Für die meisten Veränderungen in technischer, wirtschaftlicher und rechtlicher Hinsicht gibt es keine spezifischen Regelungen. Die allgemeinen Vorgaben des europäischen und deutschen Datenschutzrechts für die vielen Spezialprobleme des Internets zu konkretisieren, ist schwierig und mit vielen Rechtsunsicherheiten für alle Beteiligten verbunden. Angesichts dieser Herausforderungen sind aktuelle Auslegungs- und Argumentationshilfen für die Rechtsanwendung besonders wichtig und hilfreich.
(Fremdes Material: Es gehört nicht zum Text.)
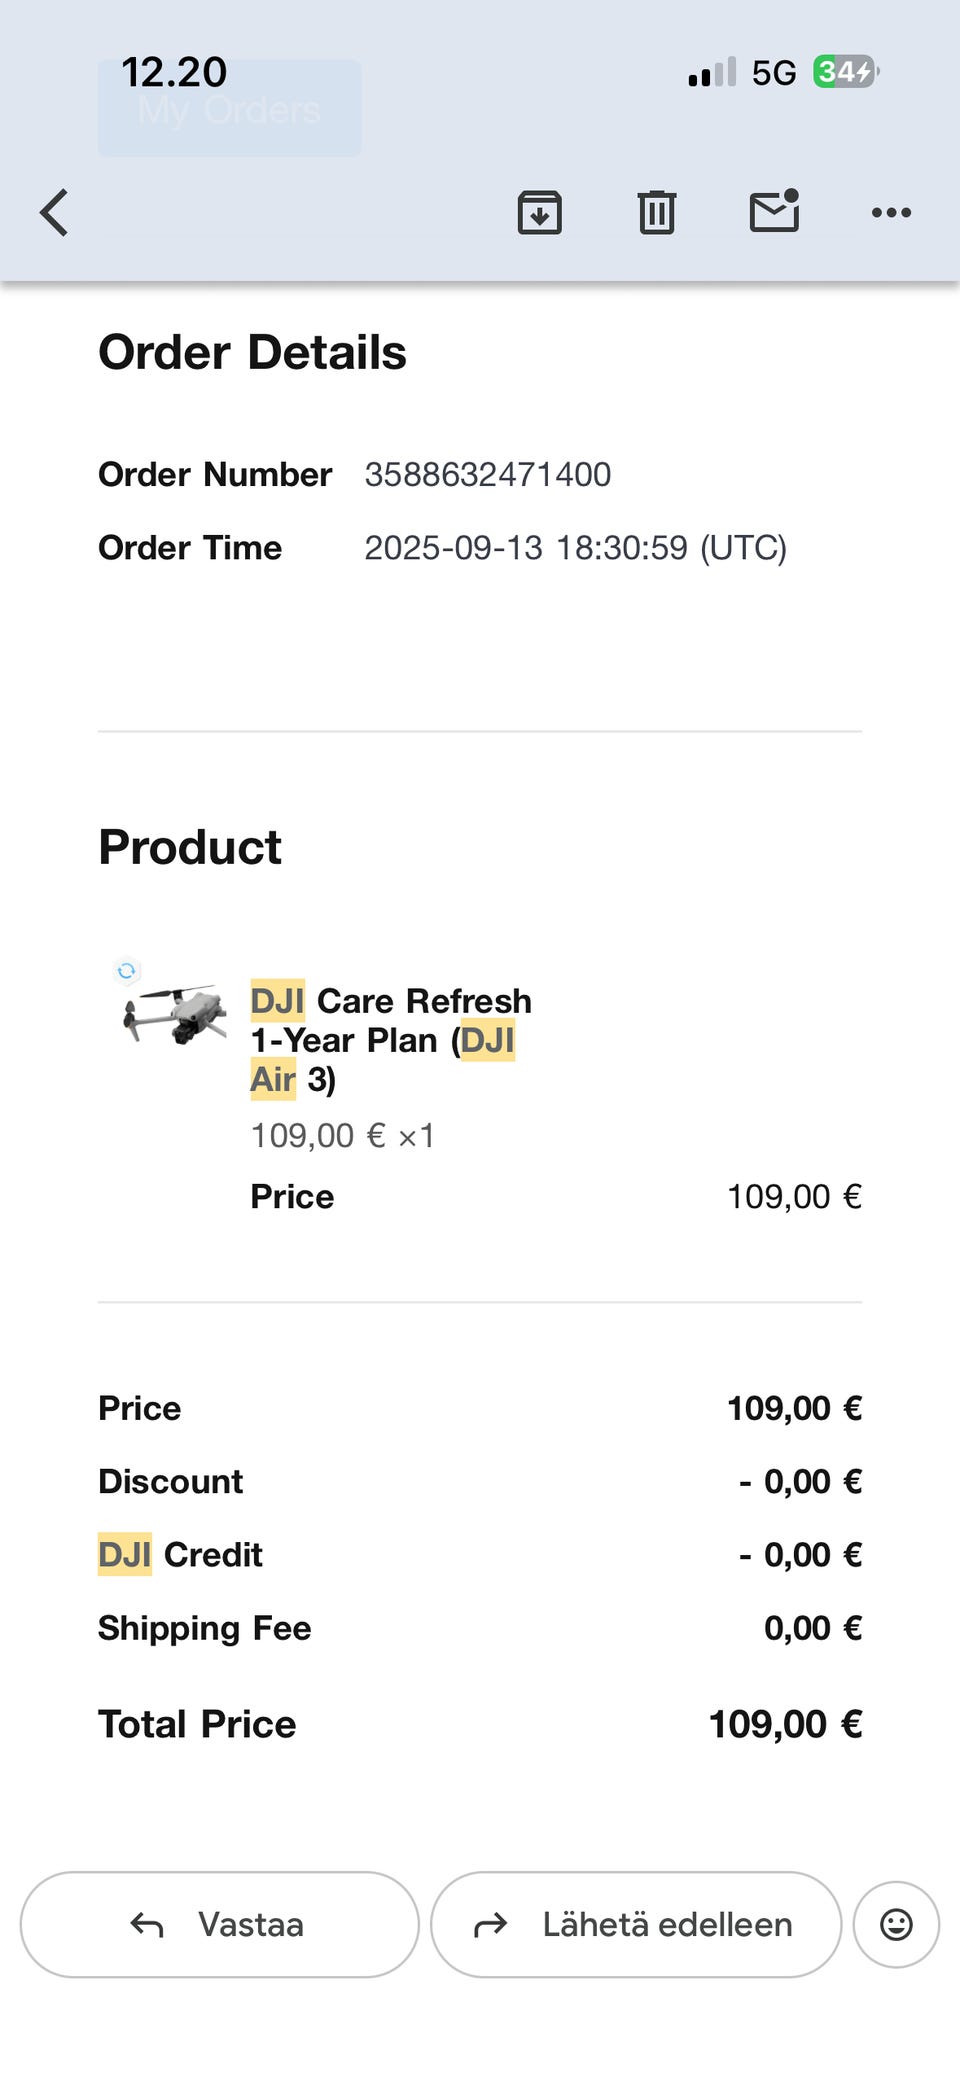Screen dimensions: 960x2081
Task: Tap the DJI Care Refresh product title
Action: click(390, 1040)
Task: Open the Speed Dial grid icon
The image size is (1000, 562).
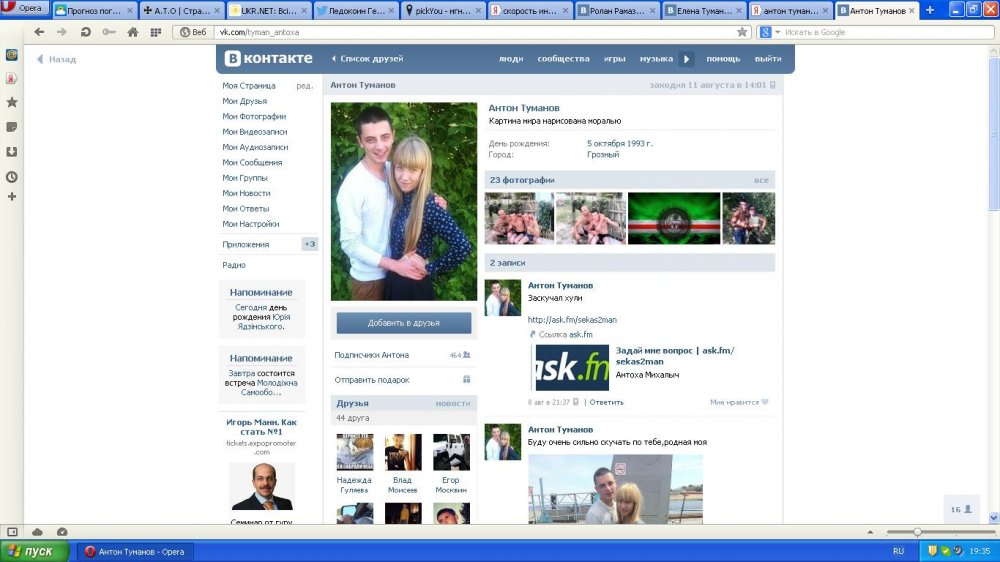Action: click(x=156, y=32)
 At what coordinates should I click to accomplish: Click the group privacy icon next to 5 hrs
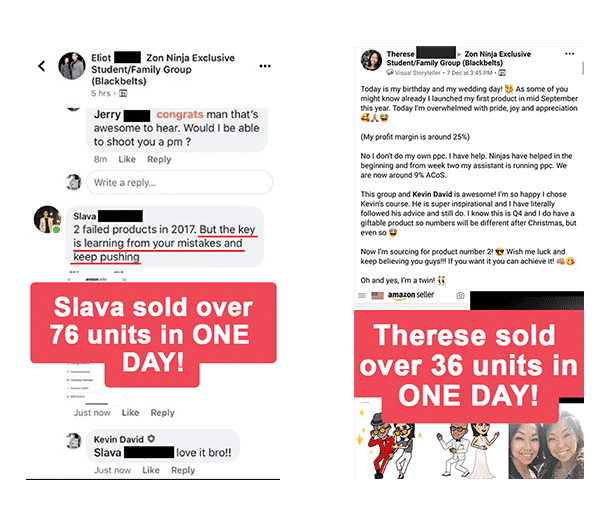[123, 93]
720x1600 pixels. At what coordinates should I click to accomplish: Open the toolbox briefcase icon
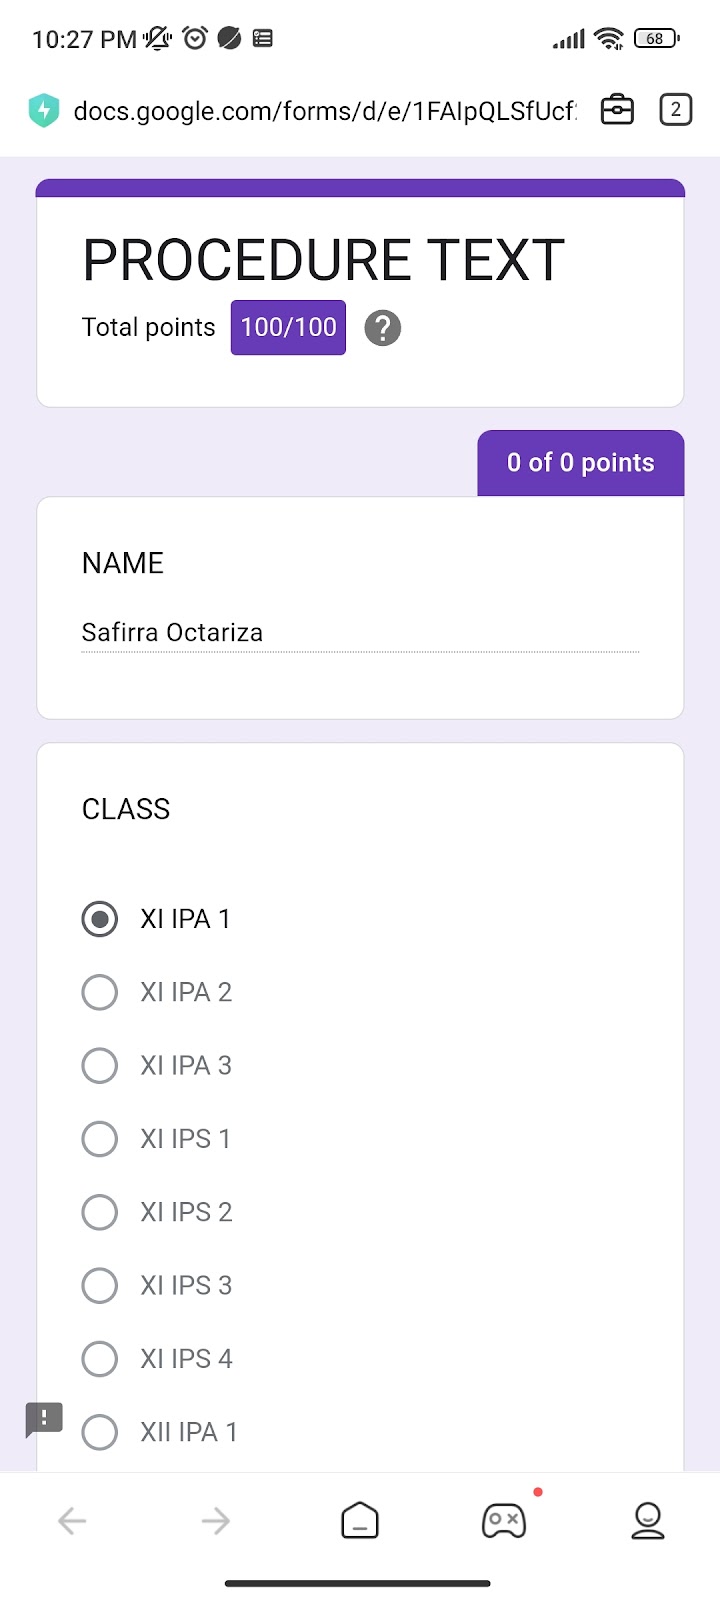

Diese bieten das von Silke Jandt und Roland Steidle herausgegebene Handbuch. Es verfolgt den Anspruch, die wichtigsten Fragen des Datenschutzes im Internet umfassend zu behandeln. Insofern werden neben den europäischen Regelungen der DS-GVO und der ePrivacy-RL auch die allgemeinen Vorgaben des BDSG und die spezifischen Vorgaben für elektronische Dienste im TDDDG aufgegriffen. Hinzugekommen sind weitere Regelungen des Unionsrechts wie die Verordnungen zu digitalen Märkten (DMA), zu digitalen Diensten (DSA) und zur Künstlichen Intelligenz (KI-VO). Sie enthalten zwar kaum Datenschutzregelungen und lassen die DS-GVO „unberührt“. Doch ihre Regelungen beeinflussen das Handeln im Internet und damit auch die Verarbeitung personenbezogener Daten. Außerdem verändern sie die Konkretisierung der Vorgaben der DS-GVO, weil diese die Wertungen dieser Digitalrechtsakte mit aufnehmen muss. Zurecht werden sie daher im Handbuch – aus dem Blickwinkel des Datenschutzes – berücksichtigt.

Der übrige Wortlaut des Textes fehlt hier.